Ia juga menyampaikan, Pemerintah Pusat (Pempus) hingga daerah agar tidak berhenti pada klarifikasi atas pencemaran sungai Kukuba dan Teluk Buli pada Mei lalu. Artinya, peristiwa itu menjadi dasar untuk melanjutkan pengawasan lebih lanjut hingga pada sanksi. Apalagi saat itu, kata dia, Pemerintah Halmahera Timur sudah memanggil PT FeNi Haltim dan melakukan pengecekan.
Dalam pengecekan itu menemukan dugaan pembiaran masuknya sedimen ke Kali Kukuba yang berdampak terhadap pesisir dan perairan Teluk Buli. Artinya, pemerintah sendiri sudah menerima adanya persoalan dan telah melakukan langkah awal. Bahkan pemerintah sebelumnya menyatakan akan melakukan pemeriksaan lapangan.
“Karena itu publik berhak mengetahui hasil pemeriksaannya? Apa temuan teknisnya? Siapa yang bertanggung jawab? Apakah ada pelanggaran terhadap persetujuan lingkungan dan apa tindak lanjut hukumnya?,” jelasnya.
Ketua LBH GP Ansor Maluku Utara itu menambahkan, PT FeNi Haltim sendiri sebelumnya menyampaikan telah melakukan penghentian sementara aktivitas di area terdampak, memasang geotekstil dan silt curtain hingga melakukan pembersihan drainase serta melakukan langkah pemulihan.
“Kalau perusahaan sudah melakukan pemulihan, bagus. Tetapi pemulihan bukan berarti menghapus dugaan pelanggaran. Pemulihan dan penegakan hukum adalah dua hal berbeda. Pemerintah tetap harus menentukan apakah telah terjadi ketidaktaatan terhadap persetujuan lingkungan atau peraturan lingkungan hidup,” tegasnya.
“Saya tidak mau mengatakan PT FeNi pasti lalai sebelum ada hasil pemeriksaan teknis. Itu tidak profesional. Tetapi kalau pemerintah menemukan bahwa perusahaan tidak menjalankan kewajiban pengelolaan lingkungan sebagaimana dipersyaratkan dalam persetujuan lingkungan atau dokumen AMDAL, maka pemerintah wajib mengambil tindakan sesuai tingkat pelanggarannya,” sambungnya.
Ia menuturkan, Peraturan Pemerintah (PP) nomor 22 tahun 2021 sudah jelas memberikan instrumen pengawasan dan penegakan hukum administratif yang jelas. Pengawasan dapat dilakukan terhadap ketaatan pelaku usaha terhadap perizinan berusaha atau persetujuan pemerintah terkait persetujuan lingkungan, dan pejabat pengawas memiliki kewenangan melakukan pemeriksaan serta mengambil sampel dan tindakan pengawasan lainnya.

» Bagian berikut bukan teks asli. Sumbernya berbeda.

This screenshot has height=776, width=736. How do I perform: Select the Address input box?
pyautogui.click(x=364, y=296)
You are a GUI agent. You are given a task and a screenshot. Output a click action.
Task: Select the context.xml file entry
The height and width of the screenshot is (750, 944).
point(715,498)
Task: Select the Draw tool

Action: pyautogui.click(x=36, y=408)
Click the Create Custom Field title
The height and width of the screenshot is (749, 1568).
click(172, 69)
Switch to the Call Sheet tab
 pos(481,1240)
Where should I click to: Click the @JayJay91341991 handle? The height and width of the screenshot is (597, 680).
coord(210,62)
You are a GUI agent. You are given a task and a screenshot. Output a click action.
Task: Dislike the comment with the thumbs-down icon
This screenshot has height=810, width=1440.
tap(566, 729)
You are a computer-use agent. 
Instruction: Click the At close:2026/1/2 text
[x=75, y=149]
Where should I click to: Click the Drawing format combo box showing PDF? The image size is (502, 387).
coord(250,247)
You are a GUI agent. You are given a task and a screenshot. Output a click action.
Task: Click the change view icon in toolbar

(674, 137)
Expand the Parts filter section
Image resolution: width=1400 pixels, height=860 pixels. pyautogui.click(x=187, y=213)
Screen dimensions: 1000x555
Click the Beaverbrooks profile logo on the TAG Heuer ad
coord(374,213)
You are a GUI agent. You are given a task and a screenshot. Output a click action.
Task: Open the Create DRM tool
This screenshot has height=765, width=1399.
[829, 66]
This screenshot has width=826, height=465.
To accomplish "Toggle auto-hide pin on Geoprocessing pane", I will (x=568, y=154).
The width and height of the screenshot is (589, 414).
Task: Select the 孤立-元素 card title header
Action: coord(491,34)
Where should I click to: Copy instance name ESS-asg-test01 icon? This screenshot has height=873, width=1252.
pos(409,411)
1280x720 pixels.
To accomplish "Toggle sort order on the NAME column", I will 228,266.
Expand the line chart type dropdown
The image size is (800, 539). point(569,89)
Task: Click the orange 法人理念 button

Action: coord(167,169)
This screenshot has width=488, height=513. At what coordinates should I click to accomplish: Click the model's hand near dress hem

“Kalau pemerintah mengetahui dugaan pelanggaran kemudian tidak melakukan pengawasan secara memadai, maka pemerintah juga harus dimintai pertanggungjawaban secara administratif dan politik. Begitu juga DPRD Provinsi dan Kabupaten agar fungsikan pengawasan secara serius dengan memanggil semua pihak dan instansi untuk memperlihatkan seluruh dokumen,” harapnya.
Menurutnya, DPRD setidaknya harus meminta dokumen AMDAL dan persetujuan lingkungan PT FeNi Haltim, dokumen hasil konsultasi publik, bukti pengumuman dan pelibatan masyarakat terdampak langsung, daftar pihak atau desa yang dilibatkan dalam proses konsultasi, hasil pemeriksaan DLH terhadap dugaan sedimentasi Kali Kukuba dan Teluk Buli dan hasil inspeksi KLH atau Gakkum LH pada Mei 2026.
“Begitu juga hasil pengujian kualitas air, sedimen, dan parameter lingkungan yang relevan, dokumen kewajiban pengelolaan dan pemantauan lingkungan, bukti pelaksanaan kewajiban lingkungan oleh PT FeNi Haltim dan dasar hukum apabila sampai saat ini belum ada sanksi administratif,” pungkas menutup.(red).